First Meeting Outside Sales Strategies. You Got the Meeting. Now What?

Often the question is asked, “Do you have any tips on making the most of these first meetings?” Yes, I do. Here are a few.

First meetings have a specific objective. Make a substantive advance toward a sale. “I’ll call you” and “You’ll call me,” “we’ll keep in touch” or “I’ll send you that info,” are sorry substitutes for a substantive worthwhile first meeting.

You need to:

1. Obtain the information you need from the prospect to determine what to do next.

2. Identify needs that play to your strengths.

3. Lead the prospect to the conclusion that it would be worthwhile to invest additional time with you.

A current coaching client spurred me to write this by her request to look over her Powerpoint slides and critique them so that she could have the best first meetings possible with all her new appointments. Guess what? We didn’t do that.

We did discuss going into first meetings with a strategy as to how to obtain the result we seek. It doesn’t happen by accident and it certainly doesn’t happen if we spend a good chunk of first meeting time presenting garbage (even garbage that looks nice) without a clue as to what the prospects real issues are.

You can probably only count on 30-40 minutes for your meeting. So you have to move through your objectives within this time frame. If the meeting ends before you have accomplished your objectives, your ability to make advancements on this account will be significantly diminished.

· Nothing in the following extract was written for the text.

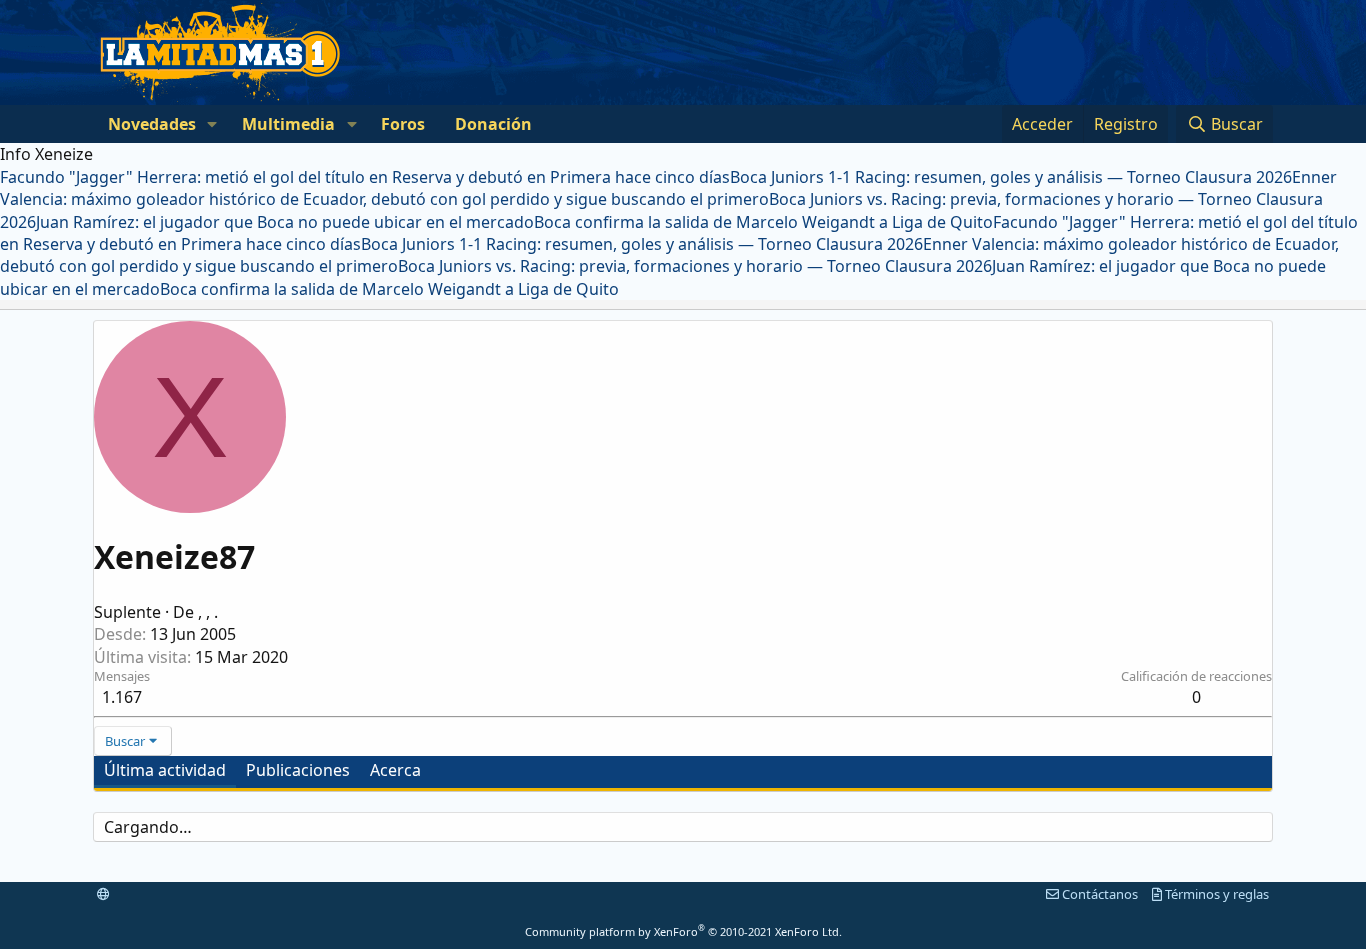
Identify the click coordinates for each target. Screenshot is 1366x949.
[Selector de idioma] (103, 894)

You need to ask a lot of organized focused questions. You are trying to do much more than just “find the pain.” You need to discover the past, current and anticipated future situations of the company and the decision-maker you are talking to. You need to find out much more than just their buying plans for your offering. You need to find out how their needs have changed over the years, how they have selected vendors, what success looks like to them, their best experiences, their worst experiences.

My recommendation is that you prepare a “Client Needs Analysis,” which essentially is all your key questions organized onto 2 or 3 sheets of paper.

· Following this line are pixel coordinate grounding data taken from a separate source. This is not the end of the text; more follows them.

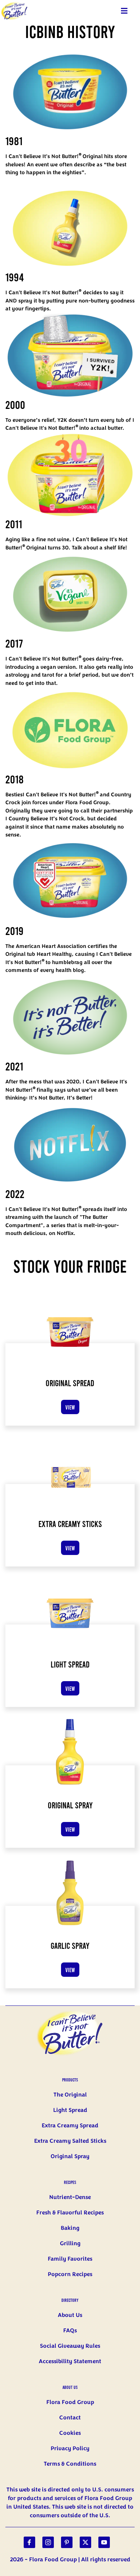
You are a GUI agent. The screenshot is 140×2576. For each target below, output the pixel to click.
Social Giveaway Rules (70, 2346)
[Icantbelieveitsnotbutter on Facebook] (29, 2542)
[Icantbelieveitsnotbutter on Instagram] (48, 2542)
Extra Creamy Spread (70, 2125)
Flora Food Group (70, 2402)
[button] (124, 11)
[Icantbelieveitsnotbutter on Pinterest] (67, 2542)
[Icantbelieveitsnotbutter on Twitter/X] (85, 2542)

You are asking questions with a purpose. Your offering has certain strengths. Previous or current clients have often experienced certain situations that led to them doing business with you. You know that your clients often experience certain benefits when they do business with you. You need to ask questions that will uncover information you can leverage to advance a sale.

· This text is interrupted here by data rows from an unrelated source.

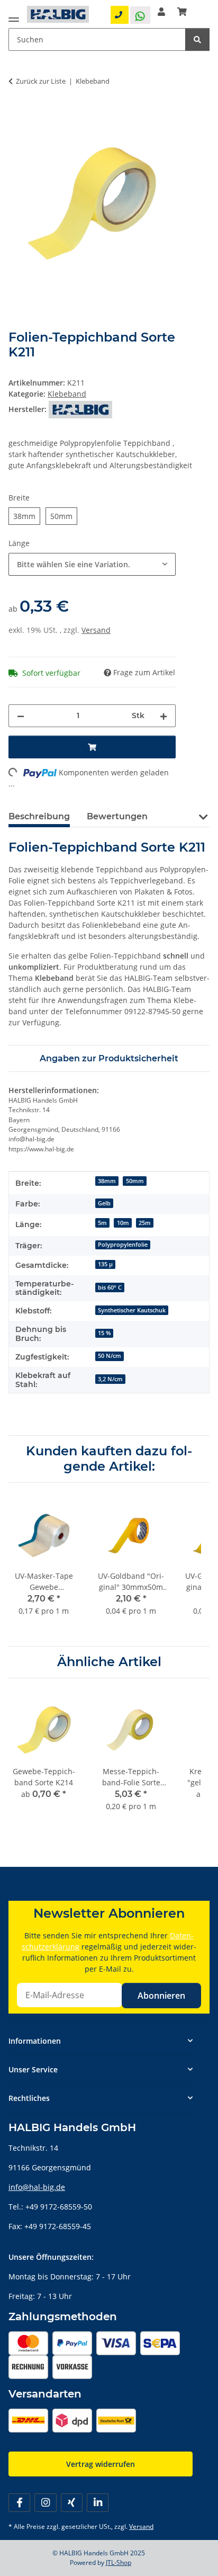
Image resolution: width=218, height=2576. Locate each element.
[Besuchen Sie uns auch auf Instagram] (45, 2502)
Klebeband (67, 394)
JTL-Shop (118, 2562)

And when you discover a benefit you can deliver, that doesn’t mean that you immediately start explaining it to the prospect. Early explanation of benefits is not fun for you or your prospect. You need to uncover all the information you need and to work through all your questions, before you start hinting at benefits.

Just as you set the appointment by remaining in control and working your plan, that is how you will have a successful first meeting.

Let me ask this. Have you ever stopped to write down all the specific benefits that your product or service delivers? Have you written down the specific problems or losses that clients were suffering before working with you. Have you written down and documented specific success stories (quotes, letters, testimonials) of your clients or customers.

If you haven’t, how can you ask the best questions to advance the sale. The most powerful questions are questions calculated to provide you information you need to really advance the sale.

Your questions should lead your prospect to the conclusion that they have a problem worth addressing.

If your service reduces administrative costs by 10%, cuts production errors by 5% and reduces finger loss by 50%, you must ask questions about these issues.

Once your carefully planned calculated questions have uncovered needs that play to your strengths, do you then launch into your presentation? NO!! You only discuss the issues that the prospect has identified as a concern.

You may know that very important benefits can be delivered by you. But if the prospect has not identified them as important, you should not bring them up. Present only to the issues that the prospect considers important. Put your pre-formatted presentation away.

You have another important objective before you leave. You must solidify the next step. The next step is not you do something and the prospect does nothing. The next step must involve the prospect taking some action that will advance the sale. Your questions lead the prospect to the conclusion that it is in their best interests to invest more time with you. They might commit to a 2nd meeting with another decision-maker, provide some information to you, introduce you to someone important, the point is that part of your plan going in is to engineer some continuing involvement with you.

We know that if the meeting ends with “I’ll call you” or “You’ll call me” that you are going nowhere.

You engineer the result you seek with careful preparation of your questions and client needs analysis.